Added a test for when an RDD only partially fits in memory

2012-10-12 14:58:26 -07:00 · 2012-10-12 14:58:26 -07:00 · 682b2d9329
parent dca496bb77
commit 682b2d9329
1 changed files with 18 additions and 2 deletions
--- a/core/src/test/scala/spark/DistributedSuite.scala
+++ b/core/src/test/scala/spark/DistributedSuite.scala
@ -158,12 +158,28 @@ class DistributedSuite extends FunSuite with ShouldMatchers with BeforeAndAfter
    assert(data.count() === 1000)
  }

-  test("compute without caching with low memory") {
+  test("compute without caching when no partitions fit in memory") {
    System.setProperty("spark.storage.memoryFraction", "0.0001")
    sc = new SparkContext(clusterUrl, "test")
-    val data = sc.parallelize(1 to 4000000, 2).persist(StorageLevel.MEMORY_ONLY)
+    // data will be 4 million * 4 bytes = 16 MB in size, but our memoryFraction set the cache
+    // to only 50 KB (0.0001 of 512 MB), so no partitions should fit in memory
+    val data = sc.parallelize(1 to 4000000, 2).persist(StorageLevel.MEMORY_ONLY_SER)
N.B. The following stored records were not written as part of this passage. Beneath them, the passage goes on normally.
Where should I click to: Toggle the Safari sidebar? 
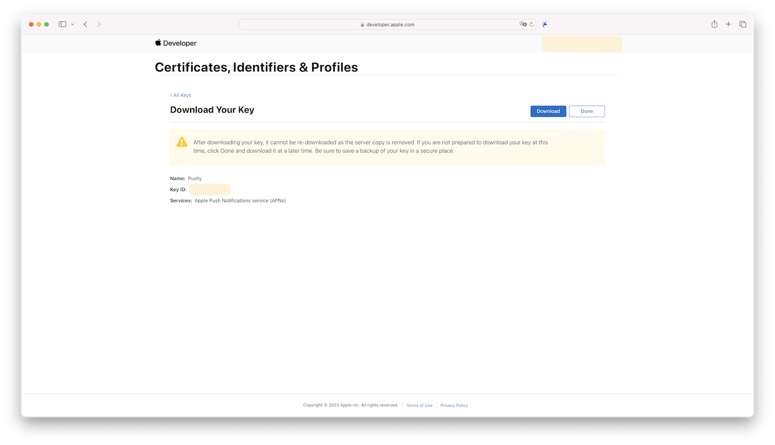click(x=63, y=24)
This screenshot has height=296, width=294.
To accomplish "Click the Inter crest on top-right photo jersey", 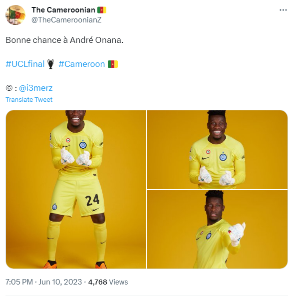I will (x=223, y=157).
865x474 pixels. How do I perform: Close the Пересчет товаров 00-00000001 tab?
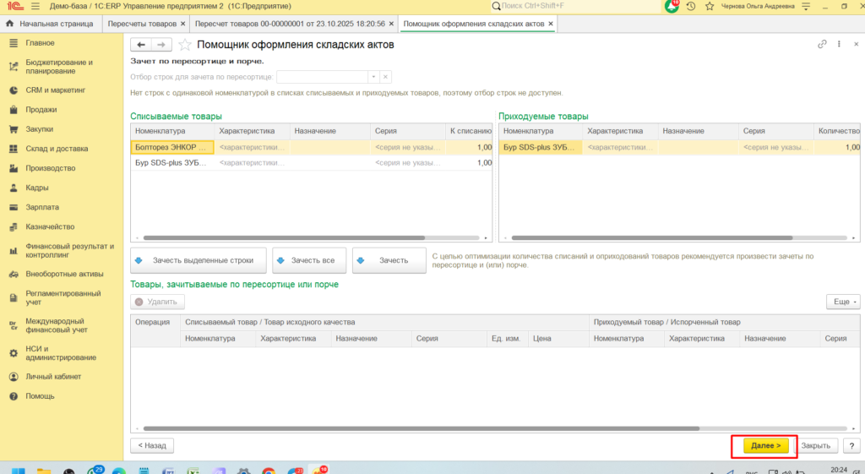tap(391, 24)
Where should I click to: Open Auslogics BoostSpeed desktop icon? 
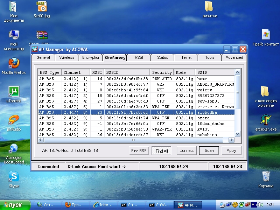coord(14,148)
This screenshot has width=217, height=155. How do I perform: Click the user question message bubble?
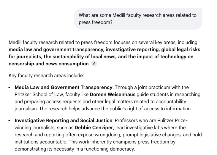coord(138,19)
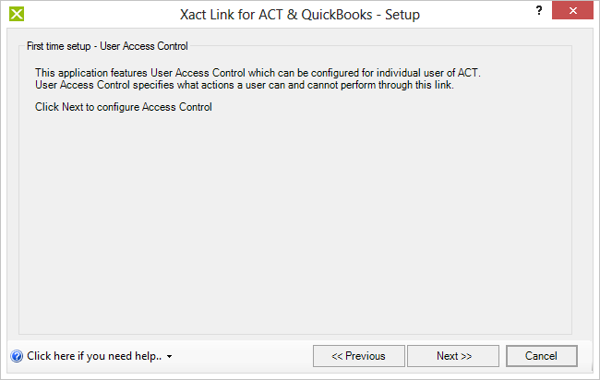Click the sentence starting 'This application features User Access'

click(x=258, y=73)
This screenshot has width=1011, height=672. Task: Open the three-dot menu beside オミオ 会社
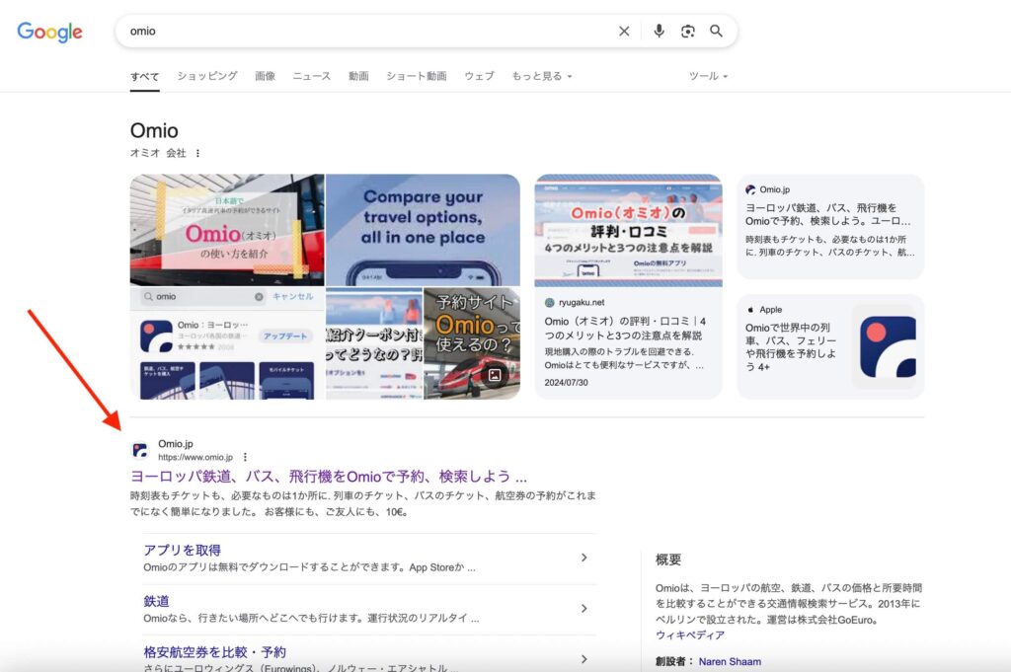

    assert(data.count() === 4000000)
    assert(data.count() === 4000000)
    assert(data.count() === 4000000)
+    System.clearProperty("spark.storage.memoryFraction")
+  }
+
+  test("compute when only some partitions fit in memory") {
+    System.setProperty("spark.storage.memoryFraction", "0.01")
+    sc = new SparkContext(clusterUrl, "test")
+    // data will be 4 million * 4 bytes = 16 MB in size, but our memoryFraction set the cache
+    // to only 5 MB (0.01 of 512 MB), so not all of it will fit in memory; we use 20 partitions
+    // to make sure that *some* of them do fit though
+    val data = sc.parallelize(1 to 4000000, 20).persist(StorageLevel.MEMORY_ONLY_SER)
+    assert(data.count() === 4000000)
+    assert(data.count() === 4000000)
+    assert(data.count() === 4000000)
+    System.clearProperty("spark.storage.memoryFraction")
  }
 }